- _YOUR INSTRUCTIONS_: Nothing but the line containing "ace 400i (39, 380)" and the lines after it in the entries below should appear, each repeated exactly.

- _EXCERPTED DATA_:

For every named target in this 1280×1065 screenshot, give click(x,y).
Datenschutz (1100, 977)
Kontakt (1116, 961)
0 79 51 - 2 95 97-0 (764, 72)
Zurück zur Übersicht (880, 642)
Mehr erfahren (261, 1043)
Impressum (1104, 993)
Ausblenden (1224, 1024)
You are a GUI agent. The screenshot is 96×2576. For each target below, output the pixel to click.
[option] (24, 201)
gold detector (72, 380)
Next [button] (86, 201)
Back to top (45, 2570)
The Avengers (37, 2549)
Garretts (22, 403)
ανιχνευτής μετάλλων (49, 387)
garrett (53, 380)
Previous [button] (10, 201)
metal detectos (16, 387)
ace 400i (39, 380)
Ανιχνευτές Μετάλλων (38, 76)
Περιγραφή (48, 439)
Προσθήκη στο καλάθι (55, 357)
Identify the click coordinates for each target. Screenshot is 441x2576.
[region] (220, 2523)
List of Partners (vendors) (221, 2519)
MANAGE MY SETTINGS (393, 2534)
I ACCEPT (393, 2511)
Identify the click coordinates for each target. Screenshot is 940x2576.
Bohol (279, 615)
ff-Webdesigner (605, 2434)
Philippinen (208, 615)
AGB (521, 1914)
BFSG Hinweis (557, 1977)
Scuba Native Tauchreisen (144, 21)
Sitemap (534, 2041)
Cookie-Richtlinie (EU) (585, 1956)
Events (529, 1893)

- _OUTPUT OF THE TASK_:
ace 400i (39, 380)
Ανιχνευτές Μετάλλων (38, 76)
Περιγραφή (48, 439)
Προσθήκη στο καλάθι (55, 357)
Identify the click coordinates for each target. Screenshot is 441x2576.
[region] (220, 2523)
List of Partners (vendors) (221, 2519)
MANAGE MY SETTINGS (393, 2534)
I ACCEPT (393, 2511)
Identify the click coordinates for each target. Screenshot is 940x2576.
Bohol (279, 615)
ff-Webdesigner (605, 2434)
Philippinen (208, 615)
AGB (521, 1914)
BFSG Hinweis (557, 1977)
Scuba Native Tauchreisen (144, 21)
Sitemap (534, 2041)
Cookie-Richtlinie (EU) (585, 1956)
Events (529, 1893)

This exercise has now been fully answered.